The reason for this is, that the AVRs only have sinlge-bit shift instructions implemented in hardware. When performing bit-shifts with constants, the C-Compiler optimizes the shift away and replaces it with an already shifted value (aka DDRB |= 0b00010000). But then the shift-value is not constanct (aka DDRB |= (1<<x)), the C-Compiler generates a loop, shifting an innocent 1 x times by one bit, until it has generated a adequate bit mask to OR with the register. This may be optimal from a code-size point of view, but it obviously comes with a tradeof in runtime. You can see the results in the graph showing the bad timing above:

if(BITSET(SW_DTA_PIN, SW_DTA_P))
	SETBIT(sw_dta.bits, sw_bitcnt); // this generates a loop, shifting a zero sw_bitcount-times to the left

Instead of letting the compiler generate a bulk-standard-solution which does not fit our use-case here, it's better to implement something more efficient ourselfs:

volatile uint8_t *byte = &sw_dta.bytes[sw_bitcnt / 8];

switch(sw_bitcnt % 8)
{
	case 0: SETBIT(*byte, 0); break;
	case 1: SETBIT(*byte, 1); break;
	case 2: SETBIT(*byte, 2); break;
	case 3: SETBIT(*byte, 3); break;
	case 4: SETBIT(*byte, 4); break;
	case 5: SETBIT(*byte, 5); break;
	case 6: SETBIT(*byte, 6); break;
	case 7: SETBIT(*byte, 7); break;
}

First we generate a pointer to one of our 6 data-bytes.

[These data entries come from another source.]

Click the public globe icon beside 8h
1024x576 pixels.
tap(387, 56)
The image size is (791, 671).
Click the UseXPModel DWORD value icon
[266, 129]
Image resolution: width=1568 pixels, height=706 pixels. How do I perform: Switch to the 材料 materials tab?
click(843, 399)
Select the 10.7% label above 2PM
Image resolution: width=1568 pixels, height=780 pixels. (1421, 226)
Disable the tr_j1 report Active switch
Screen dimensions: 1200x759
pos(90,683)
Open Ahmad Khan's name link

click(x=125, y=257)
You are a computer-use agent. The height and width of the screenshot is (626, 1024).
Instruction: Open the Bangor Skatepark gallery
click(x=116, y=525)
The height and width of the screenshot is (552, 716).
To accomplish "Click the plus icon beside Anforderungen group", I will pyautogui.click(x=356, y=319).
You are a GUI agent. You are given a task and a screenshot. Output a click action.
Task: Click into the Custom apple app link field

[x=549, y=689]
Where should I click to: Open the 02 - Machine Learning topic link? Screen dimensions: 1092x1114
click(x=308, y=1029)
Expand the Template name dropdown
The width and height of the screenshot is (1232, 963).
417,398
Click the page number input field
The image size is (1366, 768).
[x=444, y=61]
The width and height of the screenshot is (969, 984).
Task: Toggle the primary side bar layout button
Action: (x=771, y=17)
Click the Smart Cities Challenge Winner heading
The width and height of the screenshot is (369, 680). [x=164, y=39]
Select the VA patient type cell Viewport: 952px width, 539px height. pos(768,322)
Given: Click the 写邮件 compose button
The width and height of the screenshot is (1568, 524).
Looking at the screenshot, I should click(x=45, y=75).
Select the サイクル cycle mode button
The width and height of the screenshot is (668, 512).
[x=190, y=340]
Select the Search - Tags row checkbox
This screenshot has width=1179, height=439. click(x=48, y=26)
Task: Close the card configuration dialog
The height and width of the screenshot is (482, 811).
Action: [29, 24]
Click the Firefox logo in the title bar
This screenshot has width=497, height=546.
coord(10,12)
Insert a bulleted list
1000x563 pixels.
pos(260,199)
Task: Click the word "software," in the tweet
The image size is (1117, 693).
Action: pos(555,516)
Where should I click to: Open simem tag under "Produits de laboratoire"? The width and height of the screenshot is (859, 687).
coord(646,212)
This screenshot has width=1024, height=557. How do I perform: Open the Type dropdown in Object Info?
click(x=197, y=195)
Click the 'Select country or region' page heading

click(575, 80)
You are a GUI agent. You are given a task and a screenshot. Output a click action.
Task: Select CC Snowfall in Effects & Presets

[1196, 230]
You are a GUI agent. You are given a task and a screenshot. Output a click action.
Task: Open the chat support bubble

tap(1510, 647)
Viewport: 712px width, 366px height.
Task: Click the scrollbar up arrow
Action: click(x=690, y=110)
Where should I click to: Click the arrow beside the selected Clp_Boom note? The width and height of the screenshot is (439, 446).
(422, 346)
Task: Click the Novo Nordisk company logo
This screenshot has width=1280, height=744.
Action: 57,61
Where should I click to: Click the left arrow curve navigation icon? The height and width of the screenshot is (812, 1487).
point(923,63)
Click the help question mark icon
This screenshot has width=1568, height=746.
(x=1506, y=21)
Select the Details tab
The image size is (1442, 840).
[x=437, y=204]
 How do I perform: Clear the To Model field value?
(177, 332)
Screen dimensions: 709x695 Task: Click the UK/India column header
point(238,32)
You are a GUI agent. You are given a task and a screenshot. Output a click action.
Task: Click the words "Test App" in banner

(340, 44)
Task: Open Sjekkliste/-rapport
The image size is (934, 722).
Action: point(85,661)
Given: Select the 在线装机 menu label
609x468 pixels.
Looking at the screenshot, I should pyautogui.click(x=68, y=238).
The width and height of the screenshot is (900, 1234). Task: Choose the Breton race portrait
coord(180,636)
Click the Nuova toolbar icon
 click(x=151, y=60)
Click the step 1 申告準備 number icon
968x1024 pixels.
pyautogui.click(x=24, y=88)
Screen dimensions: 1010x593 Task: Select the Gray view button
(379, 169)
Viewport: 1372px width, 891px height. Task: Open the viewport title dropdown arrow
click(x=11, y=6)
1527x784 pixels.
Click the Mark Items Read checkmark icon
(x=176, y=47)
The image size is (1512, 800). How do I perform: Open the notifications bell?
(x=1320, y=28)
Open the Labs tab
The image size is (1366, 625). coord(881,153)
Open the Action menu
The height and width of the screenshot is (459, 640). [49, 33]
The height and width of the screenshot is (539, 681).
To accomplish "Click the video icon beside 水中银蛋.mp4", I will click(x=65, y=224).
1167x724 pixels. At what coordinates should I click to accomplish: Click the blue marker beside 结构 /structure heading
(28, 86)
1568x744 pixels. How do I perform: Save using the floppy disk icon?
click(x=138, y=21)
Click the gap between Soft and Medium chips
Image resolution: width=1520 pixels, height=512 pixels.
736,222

Then we set the respective bit in that byte. The case generates a set of compares and conditional jump instructions, but for each cycle the number of actually executed instructions is relatively small compared to the massive shift-me-by-one-48-times loop we had before.

Both, the modulus of 8 and the division by 8 are relatively cheap instructions but they could be further optimized by using separate counters.

sw_dta.bytes is an array of 6x uint8_t types which exists in union with a struct. This struct controls how the individual bits received from the sidewinder-device are to be interpreted. This constellation of a struct and a byte-array in union allows to uses named members to access the different bits while keeping the ability to manipulate the data at the bit-level.

Graphical Output

The ks0108-Routines are borrowd from mikrocontroller.net and used to draw an image like the following onto the screen:

To optimize the refresh rate, only the parts that actually changed are redrawn. The Redraw-Rate varies between 160 Hz and 40 Hz, depending on the action you perform to the Joystick. The Painting-Routines are written in a way that should result in a mostly flicker-free display (The code tries not to erase everything and then repaint it, but instead only erase the parts that will actually be empty afterwards).